La séparation hommes-femmes

Le code de droit canonique de 1983 commande que les clercs soient astreints au célibat : « Les clercs sont tenus par l’obligation de garder la « continence parfaite et perpétuelle […] Les clercs se conduiront avec la prudence voulue dans leurs rapports avec les personnes qui pourraient mettre en danger leur devoir de garder la continence ou causer du scandale chez les fidèles. »
Jean Paul II affirme que la loi du célibat des prêtres est immuable alors qu’elle date de la réforme grégorienne et qu’elle ne fut vraiment appliquée qu’au 15e siècle. Nicolas II en 1059 au moment où il instaure l’élection du pape par les cardinaux qui viennent d’être créés, interdit aux prêtres de se marier sans aucune considération pour les femmes et les enfants qui seront violemment expulsés des cures.
D’un clergé à sexe unique masculin, par l’éviction des femmes, on en arrive à un clergé asexué, où virginité et sacerdoce font couple.

Le pouvoir est masculin

Reprenons le canon 1024 : « Seul un homme baptisé reçoit validement l’ordination sacrée ». Un autre canon en fait comprendre les conséquences : « Seuls les ordonnés sont capables d’exercer le pouvoir de gouvernement dans l’Église » (Canon 219, 1983). Là est le nœud de toute l’organisation sociale de l’Eglise. Il ne s’agit pas seulement du sacré, il s’agit aussi du pouvoir de gouvernement. Le pouvoir sera donc exclusivement masculin: le pouvoir de célébrer, celui de gouverner sont attribués à des hommes. Pape, évêque, prêtre, diacre, sacristain, enfant de chœur sont tous des hommes. Le droit institue deux pouvoirs dédiés aux seuls mâles: le sacré et le gouvernement.

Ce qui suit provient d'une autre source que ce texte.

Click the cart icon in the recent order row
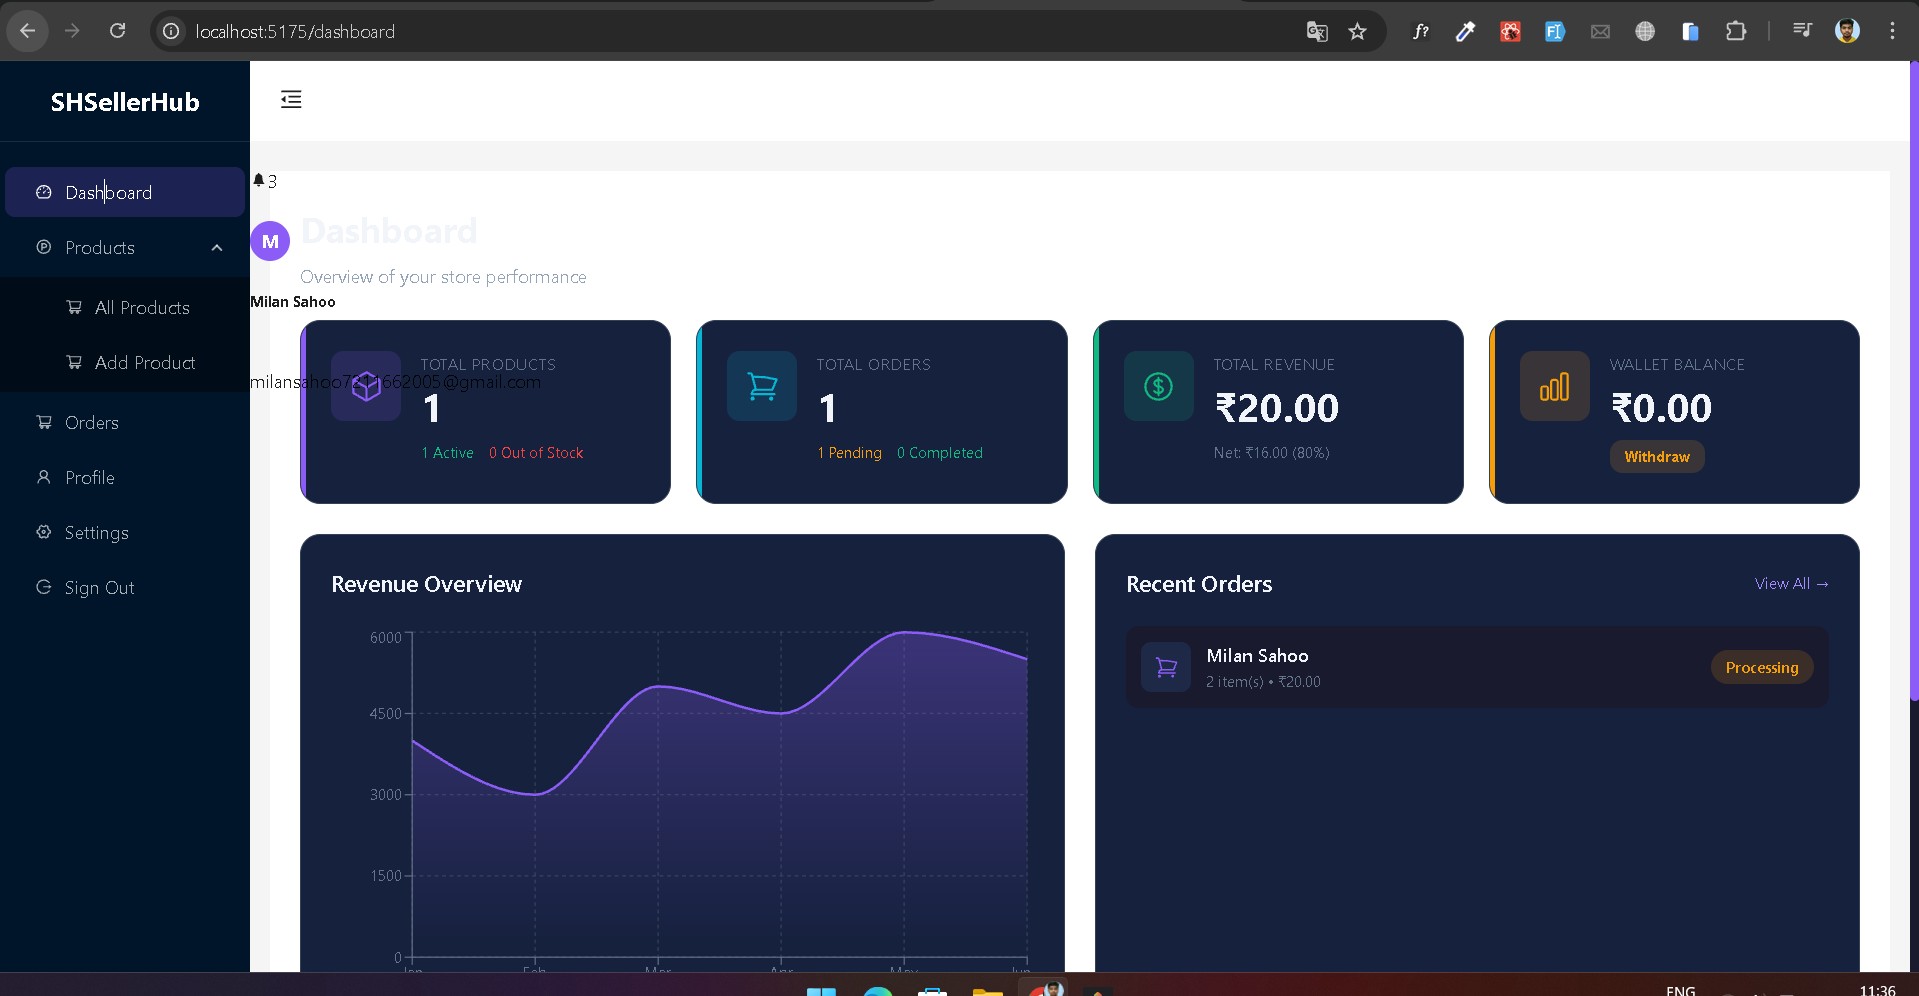1919x996 pixels. pos(1166,667)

Les représentations masculines
Ce pouvoir est vertical

Au milieu de cette société d’hommes, un homme détient tous les pouvoirs, le pape, au nom de Dieu: « À cette immense multitude d’hommes, Dieu lui-même a donné des chefs avec le pouvoir de les gouverner. À leur tête il en a préposé un seul dont il a voulu faire le plus grand et le plus sûr maître de vérité, et à qui il a confié les clés du royaume des cieux » (Lumen Gentium 13).
Et encore « Le Pontife romain, en vertu de son office qui est celui de Vicaire du Christ et de Pasteur de toute l’Église, a sur celle-ci un pouvoir plénier, suprême et universel qu’il peut toujours exercer en toute liberté » (Lumen Gentium 22). Il n’y a donc qu’une seule autorité: le pape, un chef tout-puissant identifié à l’idée de Dieu ou du Christ. Ce pouvoir est donc vertical, à l’image de celui de l’empereur romain.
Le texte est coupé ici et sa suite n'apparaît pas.